Which lines of the entries hold the string "section"? Copy each one.

▶ EXTRACTED INFORMATION
|---|
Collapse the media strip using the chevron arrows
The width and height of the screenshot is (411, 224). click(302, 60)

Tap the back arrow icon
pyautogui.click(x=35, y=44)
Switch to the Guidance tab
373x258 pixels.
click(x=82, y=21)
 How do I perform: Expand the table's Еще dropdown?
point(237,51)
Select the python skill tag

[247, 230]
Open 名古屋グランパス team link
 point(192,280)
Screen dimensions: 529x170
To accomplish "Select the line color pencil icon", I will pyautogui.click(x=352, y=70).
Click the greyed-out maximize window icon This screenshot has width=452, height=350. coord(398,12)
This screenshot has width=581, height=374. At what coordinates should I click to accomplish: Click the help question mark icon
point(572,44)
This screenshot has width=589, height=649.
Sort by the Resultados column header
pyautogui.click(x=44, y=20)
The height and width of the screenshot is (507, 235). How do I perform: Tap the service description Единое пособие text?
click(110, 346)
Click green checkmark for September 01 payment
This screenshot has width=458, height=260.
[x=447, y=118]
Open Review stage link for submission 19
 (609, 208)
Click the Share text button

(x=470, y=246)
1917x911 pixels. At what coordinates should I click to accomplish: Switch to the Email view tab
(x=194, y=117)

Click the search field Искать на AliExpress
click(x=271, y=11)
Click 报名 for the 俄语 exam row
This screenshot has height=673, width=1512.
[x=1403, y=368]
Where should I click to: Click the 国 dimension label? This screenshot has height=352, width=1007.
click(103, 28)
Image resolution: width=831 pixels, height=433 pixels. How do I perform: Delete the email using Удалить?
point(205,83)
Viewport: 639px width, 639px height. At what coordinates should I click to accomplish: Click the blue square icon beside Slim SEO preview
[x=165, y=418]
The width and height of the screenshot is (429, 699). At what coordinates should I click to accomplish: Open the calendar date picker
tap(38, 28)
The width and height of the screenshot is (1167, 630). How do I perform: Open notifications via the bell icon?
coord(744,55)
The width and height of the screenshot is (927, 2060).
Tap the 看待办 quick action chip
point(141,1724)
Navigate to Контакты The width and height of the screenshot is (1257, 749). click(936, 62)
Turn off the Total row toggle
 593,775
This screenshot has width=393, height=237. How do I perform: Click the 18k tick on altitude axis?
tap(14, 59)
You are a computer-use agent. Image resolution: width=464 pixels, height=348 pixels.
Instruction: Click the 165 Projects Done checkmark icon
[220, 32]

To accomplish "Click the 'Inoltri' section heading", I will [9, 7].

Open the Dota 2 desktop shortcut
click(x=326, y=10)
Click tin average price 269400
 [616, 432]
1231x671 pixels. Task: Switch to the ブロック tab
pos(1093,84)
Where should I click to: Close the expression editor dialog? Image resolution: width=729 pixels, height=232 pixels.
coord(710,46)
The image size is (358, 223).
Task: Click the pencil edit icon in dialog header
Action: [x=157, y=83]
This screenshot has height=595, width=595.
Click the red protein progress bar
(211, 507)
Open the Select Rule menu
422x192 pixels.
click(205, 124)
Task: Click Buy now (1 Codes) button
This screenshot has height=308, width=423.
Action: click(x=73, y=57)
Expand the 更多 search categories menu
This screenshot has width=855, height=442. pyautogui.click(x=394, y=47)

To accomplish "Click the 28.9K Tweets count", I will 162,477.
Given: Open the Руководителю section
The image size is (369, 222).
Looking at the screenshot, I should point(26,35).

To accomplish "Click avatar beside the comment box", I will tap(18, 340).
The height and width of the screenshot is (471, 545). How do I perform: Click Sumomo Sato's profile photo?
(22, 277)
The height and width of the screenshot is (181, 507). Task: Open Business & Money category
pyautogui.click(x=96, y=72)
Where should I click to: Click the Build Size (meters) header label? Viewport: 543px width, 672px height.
|---|
▶ TASK ANSWER
To accomplish "Click the 'Inoltri' section heading", I will [9, 7].
Given: Open the Руководителю section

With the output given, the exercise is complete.